Q: What do you do with the clothes that didn’t make the cut?
A: When I cleaned out my closet for my first capsule wardrobe in 2013, I faced a pile of over 100 pieces to get rid of. Yiiiikes.
Quick detour: My life was changed after reading the book More or Less by Jeff Shinabarger a couple months ago. The message in a nutshell? Use your excess to meet needs around you.
When I started it, I expected Jeff’s tone to be harsh and judgmental. But it so wasn’t. His tone was hopeful and purposeful and relatable. It quickly became one of my top 3 books, and his message became a mantra: Use your excess, use your excess.
So back to my huge pile of clothes: Most of the pieces were in great shape. Some of them even had the tags still on. But they didn’t fit my body or my life–I never wore them and they were being wasted.

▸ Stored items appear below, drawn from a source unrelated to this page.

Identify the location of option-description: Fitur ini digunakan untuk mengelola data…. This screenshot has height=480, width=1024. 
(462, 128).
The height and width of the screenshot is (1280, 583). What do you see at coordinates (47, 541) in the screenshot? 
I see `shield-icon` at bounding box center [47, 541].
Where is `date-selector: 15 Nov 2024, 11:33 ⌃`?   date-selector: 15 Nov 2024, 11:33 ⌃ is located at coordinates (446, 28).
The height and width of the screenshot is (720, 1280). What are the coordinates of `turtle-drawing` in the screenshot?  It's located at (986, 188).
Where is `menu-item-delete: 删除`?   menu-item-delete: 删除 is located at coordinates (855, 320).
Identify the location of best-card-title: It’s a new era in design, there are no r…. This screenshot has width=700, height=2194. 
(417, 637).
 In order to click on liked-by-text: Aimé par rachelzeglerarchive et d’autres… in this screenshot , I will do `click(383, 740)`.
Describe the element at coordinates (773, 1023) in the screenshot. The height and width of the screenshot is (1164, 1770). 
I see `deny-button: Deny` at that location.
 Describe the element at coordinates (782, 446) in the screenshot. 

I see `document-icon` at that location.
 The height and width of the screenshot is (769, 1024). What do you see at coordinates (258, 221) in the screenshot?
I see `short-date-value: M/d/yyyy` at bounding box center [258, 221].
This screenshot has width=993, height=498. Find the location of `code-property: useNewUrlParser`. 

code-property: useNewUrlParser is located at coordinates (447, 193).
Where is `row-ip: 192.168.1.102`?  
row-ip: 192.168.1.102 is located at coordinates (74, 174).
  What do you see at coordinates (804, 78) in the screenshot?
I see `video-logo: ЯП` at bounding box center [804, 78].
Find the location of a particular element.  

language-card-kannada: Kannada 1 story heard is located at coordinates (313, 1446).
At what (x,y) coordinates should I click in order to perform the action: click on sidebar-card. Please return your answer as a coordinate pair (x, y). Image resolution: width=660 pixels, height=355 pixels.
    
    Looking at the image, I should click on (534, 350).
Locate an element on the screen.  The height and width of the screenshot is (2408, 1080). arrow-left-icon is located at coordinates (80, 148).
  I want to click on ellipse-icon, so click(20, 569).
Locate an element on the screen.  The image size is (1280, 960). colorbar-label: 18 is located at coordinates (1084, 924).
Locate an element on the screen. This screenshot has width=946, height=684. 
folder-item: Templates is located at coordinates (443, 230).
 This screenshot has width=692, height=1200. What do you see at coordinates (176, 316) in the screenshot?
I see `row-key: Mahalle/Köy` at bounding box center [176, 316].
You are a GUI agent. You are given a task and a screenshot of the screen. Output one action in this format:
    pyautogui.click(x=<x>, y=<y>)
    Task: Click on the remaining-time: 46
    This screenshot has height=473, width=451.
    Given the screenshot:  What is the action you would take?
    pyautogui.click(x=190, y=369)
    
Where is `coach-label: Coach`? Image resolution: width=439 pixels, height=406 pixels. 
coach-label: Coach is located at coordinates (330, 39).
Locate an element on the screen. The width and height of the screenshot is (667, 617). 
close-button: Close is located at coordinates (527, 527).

Instead of hanging out in guilt and negative self-talk that would get me nowhere (“All that money! How could I let myself DO that?!”), I decided it was time to learn from it*, move on, and use my excess to meet a need + to bless someone around me.
I had a lot of fun coming up with ways to do that. If you’ve taken on the Unfancy Challenge, and you’re trying to figure out what to do with your excess clothes, here are my 3 favorite ideas:
- If there’s a specific piece you know one of your friends will LOVE, drop by their house and surprise them with it + a cup of coffee. And maybe have a conversation about excess in your life and how you can use it to meet a need around you.
- If you’re savvy on eBay, sell your clothes and give the money to a cause you’re passionate about. Here are two that I love: The Fred Rogers Foundation + H.O.P.E. (Not so savvy on eBay? Try selling your clothes on Instagram or at a resale shop like Plato’s Closet or Buffalo Exchange.)
- This is so cool. Clothes4Souls works twofold. They give your clothes directly to people in need AND they create jobs in poor and disadvantaged communities. As in, your donated clothes are given to a person so they can set up shop and sell them for a profit + grow a business + end the cycle of poverty. Whoa. You can even bring your friends, family, and community together and host a Clothing Drive.
In More or Less, Jeff writes, “Maybe we could find purpose behind why we have been given so much. Our goal from the beginning was not to feel guilt, but rather to feel grateful for our excess and then begin to bless friends around us out of our abundance. We don’t believe personal wealth is wrong; rather, it is an opportunity that we hope will result in a lifestyle of greater generosity. This generous lifestyle will bring joy and freedom in a society dedicated to the pursuit of gaining more for me.”
Generous lifestyle = joy and freedom. I can get down with that.